**EXTRACTED ENTRIES:**

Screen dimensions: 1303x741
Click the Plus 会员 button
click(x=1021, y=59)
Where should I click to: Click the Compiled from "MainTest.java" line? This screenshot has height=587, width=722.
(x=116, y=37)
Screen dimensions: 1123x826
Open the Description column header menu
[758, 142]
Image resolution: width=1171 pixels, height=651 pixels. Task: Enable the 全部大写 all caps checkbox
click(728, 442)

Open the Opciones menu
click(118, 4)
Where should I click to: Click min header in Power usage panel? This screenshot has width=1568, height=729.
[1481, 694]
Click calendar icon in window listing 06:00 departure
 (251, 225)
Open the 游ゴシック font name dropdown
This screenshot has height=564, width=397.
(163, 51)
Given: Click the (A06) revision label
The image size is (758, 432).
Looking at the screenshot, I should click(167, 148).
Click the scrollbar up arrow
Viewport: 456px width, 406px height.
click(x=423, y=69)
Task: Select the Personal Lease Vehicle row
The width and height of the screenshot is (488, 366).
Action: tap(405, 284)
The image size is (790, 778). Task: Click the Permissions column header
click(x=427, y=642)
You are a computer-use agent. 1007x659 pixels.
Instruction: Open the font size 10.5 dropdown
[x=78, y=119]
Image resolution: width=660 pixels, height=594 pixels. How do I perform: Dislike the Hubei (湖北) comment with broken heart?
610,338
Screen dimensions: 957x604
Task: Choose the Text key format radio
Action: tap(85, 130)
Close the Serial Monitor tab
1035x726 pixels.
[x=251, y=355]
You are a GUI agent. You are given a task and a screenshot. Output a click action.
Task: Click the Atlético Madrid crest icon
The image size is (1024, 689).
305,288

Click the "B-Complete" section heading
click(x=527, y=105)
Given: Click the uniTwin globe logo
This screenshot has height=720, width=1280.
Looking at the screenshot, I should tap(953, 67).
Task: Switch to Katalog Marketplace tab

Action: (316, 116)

**WORK ORDER:**
Wherever the word "agent" occurs in a line of the listing, copy that line.

**RESPONSE TO THIS TASK:**
You are a computer-use agent. 1007x659 pixels.
You are a GUI agent. You are given a task and a screenshot. Output a click action.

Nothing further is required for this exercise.